Rewrite every line of the entries below, replacing "screenshot" with "page" and changing nothing else.

Information supplied:
════════

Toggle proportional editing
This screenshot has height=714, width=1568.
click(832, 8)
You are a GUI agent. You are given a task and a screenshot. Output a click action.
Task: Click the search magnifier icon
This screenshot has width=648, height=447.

════════

Finished answer:
Toggle proportional editing
This page has height=714, width=1568.
click(832, 8)
You are a GUI agent. You are given a task and a page. Output a click action.
Task: Click the search magnifier icon
This page has width=648, height=447.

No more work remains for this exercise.